Fitting Models to Data

This module provides wrappers, called Fitters, around some Numpy and Scipy fitting functions. All Fitters can be called as functions. They take an instance of FittableModel as input and modify its parameters attribute. The idea is to make this extensible and allow users to easily add other fitters.

Linear fitting is done using Numpy’s numpy.linalg.lstsq function. There are currently two non-linear fitters which use scipy.optimize.leastsq and scipy.optimize.fmin_slsqp.

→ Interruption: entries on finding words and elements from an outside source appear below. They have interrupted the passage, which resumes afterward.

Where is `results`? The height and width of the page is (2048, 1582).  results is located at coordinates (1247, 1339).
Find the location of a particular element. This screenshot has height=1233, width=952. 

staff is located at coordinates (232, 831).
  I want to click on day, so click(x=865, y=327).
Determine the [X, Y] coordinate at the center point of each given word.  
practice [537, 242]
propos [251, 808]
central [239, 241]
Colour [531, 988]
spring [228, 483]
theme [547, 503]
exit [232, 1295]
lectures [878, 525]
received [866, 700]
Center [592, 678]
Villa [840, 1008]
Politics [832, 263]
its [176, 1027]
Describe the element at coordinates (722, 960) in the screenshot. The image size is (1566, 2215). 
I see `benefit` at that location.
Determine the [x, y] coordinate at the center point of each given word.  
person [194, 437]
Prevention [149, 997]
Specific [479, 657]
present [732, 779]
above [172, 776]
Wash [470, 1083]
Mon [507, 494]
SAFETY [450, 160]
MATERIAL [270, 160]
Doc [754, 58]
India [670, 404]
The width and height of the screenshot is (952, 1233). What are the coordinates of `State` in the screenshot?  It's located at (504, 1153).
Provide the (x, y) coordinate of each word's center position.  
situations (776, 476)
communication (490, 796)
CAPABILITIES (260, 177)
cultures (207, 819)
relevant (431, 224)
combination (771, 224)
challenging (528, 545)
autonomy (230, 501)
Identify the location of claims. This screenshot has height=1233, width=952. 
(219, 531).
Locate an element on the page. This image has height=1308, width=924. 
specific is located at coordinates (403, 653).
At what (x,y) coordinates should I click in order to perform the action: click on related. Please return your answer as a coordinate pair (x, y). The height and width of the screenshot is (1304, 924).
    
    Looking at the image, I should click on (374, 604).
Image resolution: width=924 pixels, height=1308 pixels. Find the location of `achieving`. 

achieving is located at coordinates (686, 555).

The rules for passing input to fitters are:

  • Non-linear fitters currently work only with single models (not model sets).
  • The linear fitter can fit a single input to multiple model sets creating multiple fitted models. This may require specifying the model_set_axis argument just as used when evaluating models; this may be required for the fitter to know how to broadcast the input data.
  • The LinearLSQFitter currently works only with simple (not compound) models.
  • The current fitters work only with models that have a single output (including bivariate functions such as Chebyshev2D but not compound models that map x, y -> x', y').

Plugin Fitters

Fitters defined outside of astropy’s core can be inserted into the astropy.modeling.fitting namespace through the use of entry points. Entry points are references to importable objects. A tutorial on defining entry points can be found in setuptools’ documentation. Plugin fitters are required to extend from the Fitter base class. For the fitter to be discovered and inserted into astropy.modeling.fitting the entry points must be inserted into the astropy.modeling entry point group

setup(
      # ...
      entry_points = {'astropy.modeling': 'PluginFitterName = fitter_module:PlugFitterClass'}
)

This would allow users to import the PlugFitterName through astropy.modeling.fitting by

from astropy.modeling.fitting import PlugFitterName

One project which uses this functionality is Saba, which insert its SherpaFitter class and thus allows astropy users to use Sherpa’s fitting routine.